The writers don't really cash on in the dramatic tensions inherent in the plot and everything is minimised and quickly resolved without lending anything much weight and everything is pared down to the level of park strolls that are the movie's basic premise. Still, it does make you care for the Carter and Sarah and that maybe because of Adam Brody and Meg Ryan who play these characters. Meg Ryan is luminously beautiful even when her character takes a hard turn and Adam Brody is an almost thespian. It is he who brings the movie together. When Lucy admits to him that she is not sympathetic toher mother's plight even though she knows her father is having an affair, he says to her nonchalantly ,"Do you think it's fair to her?" It is the quality of compartmentalised attention inherent in that nonchalant rebuke that woke me up and take notice. After all, a few minutes ago he was the confidante of the mother.

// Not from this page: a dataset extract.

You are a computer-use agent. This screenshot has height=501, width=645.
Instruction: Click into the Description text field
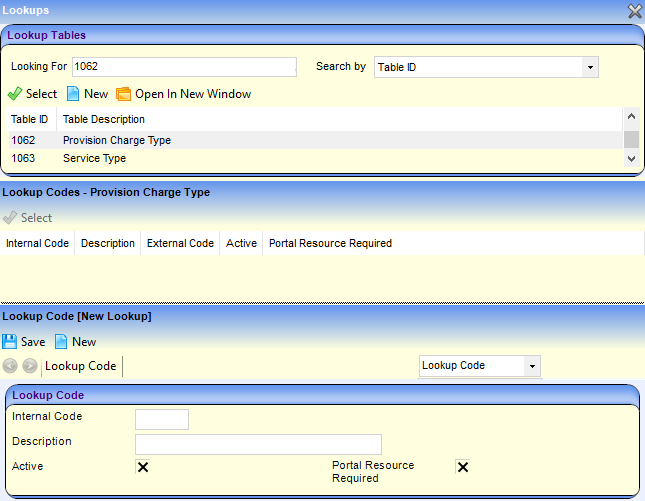pyautogui.click(x=258, y=444)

Adam is gangly and looks like an awkward teenager himself but as you go on you realise that he is quite mature and capable and that's the quality that's drawing the women around him like moths to light. He is not an adolescent that's growing into adulthood but an adult who hasn't figured out why he doesn't have the fully grownup life he craves for.
The movie ends without major crises. Lucy finds a boyfriend and Sarah does get out of her cancer, though we are left wondering about her wandering husband. The movie ends up with Carter chatting up an engaging waitress, a sign of hope he'll find other women and quickly, even though he is out of the lives of these two.